Da die Schallgeschwindigkeit in Wasser nicht mit der Temperatur konstant ist, sind mehrere Laufzeitmessungen nötig, mit und ohne Prüfstück, zwischen zwei einander gegenüber montierten Schallköpfen in genau bekanntem Abstand, um den Einfluß dieser Schwankungen auf die Ergebnisse auszuschließen (Bild 3).

Die Wandstärkenmessung im Bereich zwischen 6 und 7 mm wird nach klassischer Weise im Echoverfahren im Modus 2 durchgeführt.

Die erreichte Genauigkeit beträgt 10 m/s bei der Geschwindigkeitsmessung und 0,1 mm bei der Wandstärkenmessung.

8. Die Markierstelle

Die Stücke, die für gut befunden wurden bei der Überprüfung von Form und Maßhaltigkeit und Werkstoffgüte und die frei von Oberflächenfehlern sind, werden individuell an der Oberseite durch eine Bohrung von 6 mm Durchmesser und 2 mm Tiefe markiert, um die Verfolgbarkeit zu sichern. Diese Markierung ist noch am im Fahrzeug eingebauten Teil zu sehen.

Es ist vorgesehen, die Späne einzusammeln und im zentralen Bereich die Wasserzurückhaltung durch Neigen des Werkstücks zu vermeiden.

9. Sortierstelle und Auswurf

Am Ausgang der Maschine werden die Stücke sortiert und in einen der vier Behälter ausgeworfen durch ein System von rotierenden Rinnen mit einer Auswurfschaufel.

Die Teile werden nach drei Kategorien sortiert:

  • gute Teile, für die zwei Behälter, F2 und F3, vorgesehen sind:
    • 1 Behälter, der gerade gefüllt wird,
    • 1 Pufferbehälter, der gestattet, den vollen Behälter durch einen leeren ohne Anhalten der Anlage zu ersetzen
  • Teile, die der Wirbelstromprüfung nicht genügt haben , F1 (Perlitgehalt < 25 %),
  • Teile, die den Kugelgraphitanteil nicht erfüllen und/oder die Wandstärke (US-Prüfung), Behälter F4.

An der Sortierstelle E werden die Teile gezählt, sobald sie vom Greifer freigegeben werden.

10. Schlußfolgerung

Die Anlage, die Ihnen hier beschrieben wurde, ist das Ergebnis von zwanzig Jahren an Erfahrung der SREM im Bau von Mehrfachtechnikmaschinen.
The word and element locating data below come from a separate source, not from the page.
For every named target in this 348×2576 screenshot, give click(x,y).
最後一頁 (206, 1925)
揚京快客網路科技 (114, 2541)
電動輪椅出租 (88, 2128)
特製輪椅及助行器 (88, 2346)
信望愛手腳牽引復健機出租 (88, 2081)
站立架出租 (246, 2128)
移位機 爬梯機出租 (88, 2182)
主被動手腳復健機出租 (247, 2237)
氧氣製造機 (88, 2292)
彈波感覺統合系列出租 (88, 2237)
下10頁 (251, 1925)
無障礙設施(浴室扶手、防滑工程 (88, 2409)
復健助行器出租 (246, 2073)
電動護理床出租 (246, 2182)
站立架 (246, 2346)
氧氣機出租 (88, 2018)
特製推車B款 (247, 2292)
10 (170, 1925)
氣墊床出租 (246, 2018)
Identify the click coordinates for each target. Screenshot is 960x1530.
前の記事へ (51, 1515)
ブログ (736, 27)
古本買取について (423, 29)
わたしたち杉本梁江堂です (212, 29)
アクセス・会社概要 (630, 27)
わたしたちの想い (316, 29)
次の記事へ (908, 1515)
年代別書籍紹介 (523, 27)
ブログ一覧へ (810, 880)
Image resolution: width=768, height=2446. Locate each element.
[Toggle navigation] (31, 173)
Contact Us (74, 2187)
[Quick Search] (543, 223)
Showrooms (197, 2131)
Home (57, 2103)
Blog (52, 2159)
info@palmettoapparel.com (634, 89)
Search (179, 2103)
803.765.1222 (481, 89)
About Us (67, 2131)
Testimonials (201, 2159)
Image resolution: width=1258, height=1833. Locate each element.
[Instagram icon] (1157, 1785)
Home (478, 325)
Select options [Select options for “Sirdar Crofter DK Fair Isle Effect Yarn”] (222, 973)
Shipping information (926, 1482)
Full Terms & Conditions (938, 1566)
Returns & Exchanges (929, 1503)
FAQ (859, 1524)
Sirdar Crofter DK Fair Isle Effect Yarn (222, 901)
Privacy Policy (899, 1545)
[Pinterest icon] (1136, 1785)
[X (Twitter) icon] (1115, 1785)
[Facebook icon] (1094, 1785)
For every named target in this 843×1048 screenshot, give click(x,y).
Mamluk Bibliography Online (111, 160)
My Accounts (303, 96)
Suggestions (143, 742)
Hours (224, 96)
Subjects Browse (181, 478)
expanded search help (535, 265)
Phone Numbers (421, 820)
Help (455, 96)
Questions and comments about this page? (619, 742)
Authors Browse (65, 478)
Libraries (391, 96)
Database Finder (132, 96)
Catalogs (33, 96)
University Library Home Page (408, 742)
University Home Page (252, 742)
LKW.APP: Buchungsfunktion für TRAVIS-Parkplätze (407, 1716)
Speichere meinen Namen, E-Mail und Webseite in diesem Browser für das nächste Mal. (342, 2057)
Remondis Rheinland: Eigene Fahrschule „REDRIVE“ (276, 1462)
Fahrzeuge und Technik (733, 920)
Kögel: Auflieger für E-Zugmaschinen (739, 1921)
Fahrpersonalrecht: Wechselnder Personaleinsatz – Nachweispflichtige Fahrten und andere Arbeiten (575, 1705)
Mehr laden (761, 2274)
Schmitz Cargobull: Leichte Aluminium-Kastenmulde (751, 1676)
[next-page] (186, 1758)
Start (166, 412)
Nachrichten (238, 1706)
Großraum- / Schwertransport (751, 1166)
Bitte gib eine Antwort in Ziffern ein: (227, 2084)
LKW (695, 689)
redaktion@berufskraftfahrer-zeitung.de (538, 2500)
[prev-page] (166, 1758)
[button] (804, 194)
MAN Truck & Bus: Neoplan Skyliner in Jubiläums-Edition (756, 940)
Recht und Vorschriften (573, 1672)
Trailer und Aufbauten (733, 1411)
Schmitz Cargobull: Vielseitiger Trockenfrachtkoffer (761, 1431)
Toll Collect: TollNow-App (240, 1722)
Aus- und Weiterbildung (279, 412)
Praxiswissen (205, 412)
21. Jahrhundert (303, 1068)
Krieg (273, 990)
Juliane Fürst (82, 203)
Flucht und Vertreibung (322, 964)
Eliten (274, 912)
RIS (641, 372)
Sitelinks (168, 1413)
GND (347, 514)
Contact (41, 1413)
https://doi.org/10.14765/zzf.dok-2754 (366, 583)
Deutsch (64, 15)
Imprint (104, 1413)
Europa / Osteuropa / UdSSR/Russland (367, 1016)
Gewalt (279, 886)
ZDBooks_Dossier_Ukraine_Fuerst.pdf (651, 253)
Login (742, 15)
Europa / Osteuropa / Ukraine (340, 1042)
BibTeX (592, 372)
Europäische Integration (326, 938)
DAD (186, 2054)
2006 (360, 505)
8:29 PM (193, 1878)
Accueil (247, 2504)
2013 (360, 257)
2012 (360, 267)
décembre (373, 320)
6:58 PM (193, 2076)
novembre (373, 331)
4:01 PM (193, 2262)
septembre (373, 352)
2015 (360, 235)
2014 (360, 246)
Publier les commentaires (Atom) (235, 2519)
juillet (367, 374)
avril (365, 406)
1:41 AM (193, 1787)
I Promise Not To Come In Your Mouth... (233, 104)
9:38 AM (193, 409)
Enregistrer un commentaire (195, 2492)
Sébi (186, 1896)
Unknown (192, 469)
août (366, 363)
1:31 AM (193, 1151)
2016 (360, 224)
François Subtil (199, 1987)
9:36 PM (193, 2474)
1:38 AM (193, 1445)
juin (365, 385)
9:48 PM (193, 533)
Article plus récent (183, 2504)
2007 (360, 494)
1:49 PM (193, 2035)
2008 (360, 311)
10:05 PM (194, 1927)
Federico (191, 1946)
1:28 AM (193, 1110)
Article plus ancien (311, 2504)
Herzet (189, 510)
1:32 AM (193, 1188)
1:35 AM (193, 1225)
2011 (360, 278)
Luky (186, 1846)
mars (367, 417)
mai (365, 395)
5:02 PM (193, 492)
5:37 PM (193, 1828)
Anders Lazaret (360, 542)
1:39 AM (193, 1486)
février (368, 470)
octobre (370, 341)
Dieser Typ von Anlagen, die meist drei zerstörungsfreie Prüfverfahren ausnutzen (Streuflußmessung, Wirbelstrom und Ultraschall) gestattet, kostbare Zeit bei den Prüfvorgängen zu gewinnen und die für die Handhabung der Teile wichtigen Arbeitskräfte zu sparen. Diese Eigenschaft erlaubt also zusätzlich zu der Möglichkeit, gleichzeitig zu arbeiten, auf signifikante Weise zur Verbesserung der Produktivität der Fertigungslinien beizutragen, in die sie eingebaut sind.